Another goal of the new Cornell facility is to move beyond bacterial and insect cell-based production systems to the much more difficult -- but potentially useful -- process with mammalian cells, according to Danny Manor, assistant professor of nutritional sciences and director of the laboratory.
"Biomedical research benefits tremendously from being able to understand the three-dimensional structures of relevant proteins," Manor explains. "Such molecular-level pictures can open the door for educated design of intervention strategies by modifying the protein's biological activity."

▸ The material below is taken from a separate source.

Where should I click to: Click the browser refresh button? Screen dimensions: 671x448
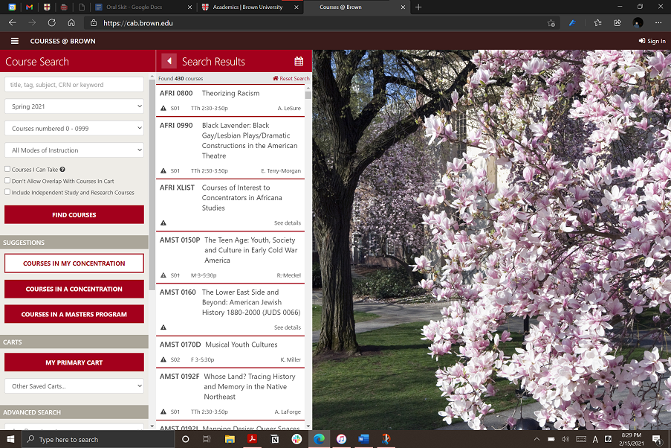point(51,23)
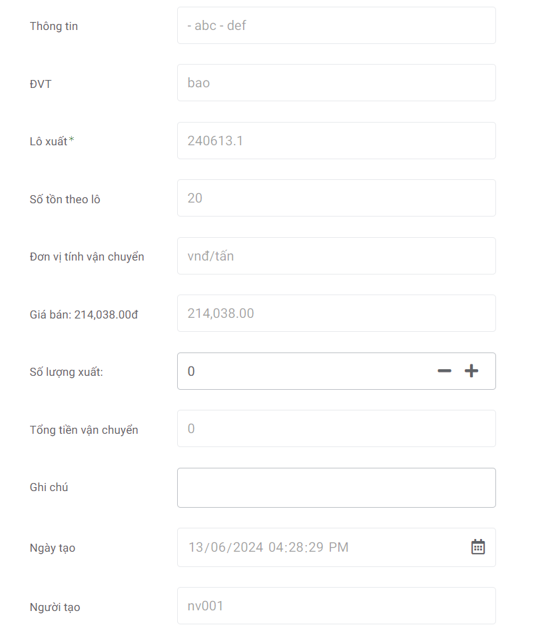Image resolution: width=542 pixels, height=629 pixels.
Task: Click the Số lượng xuất label
Action: tap(67, 372)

But a bottleneck in structural determination of proteins often is the limited supply of highly purified proteins, Manor notes. "A centralized facility, where the necessary resources (equipment, personnel and know-how) are available, achieves three objectives: access for researchers who are not able to prepare such proteins on their own, reducing the cost associated with large-sale protein production, and expert help and training for interested investigators."
One cancer researcher who understands the difficulty of producing purified proteins and welcomes the new facility is Richard Cerione, a professor in the Departments of Molecular Medicine and Chemistry and Chemical Biology. His studies of molecular "switches" and other signaling components during malignant transformation of cells are aimed at eventually developing intervention strategies. But first he must determine the structure of numerous proteins functioning in complex, and that requires quantities of purified proteins that have been made, with considerable difficulty, in his labs.
"Our ideal goal, if we know the structure of a molecule we think is playing a role in cancer, is to make a small molecule in chemistry that can affect the protein's activity, then test the small molecule in clinical trials," Cerione said. "The first step is to be in a position to obtain molecular information about these important proteins. The advantage of a specialized, centralized facility is to bring together a lot of diverse groups on campus and in New York to expedite getting detailed information about cancer-relevant proteins."
Regarding clinical trials of treatments that are developed from basic-science studies, Rodney L. Page, director of the Comparative Cancer Program and professor of clinical sciences, says, "It could be quite a while before that happens. But the hope is that by identifying a protein and being able to determine the structure, we can modify it to make it work better or inhibit its function. Then we might be able to develop a research program and test in various systems, from in vitro systems up to the animal models."
The new facility has been producing proteins from bacterial systems for several months, and capabilities for insect-cell production are about to be added, Manor reports, "but structural determination of proteins produced in mammalian cells is not something that is done yet, anywhere, so that is a goal to look forward to."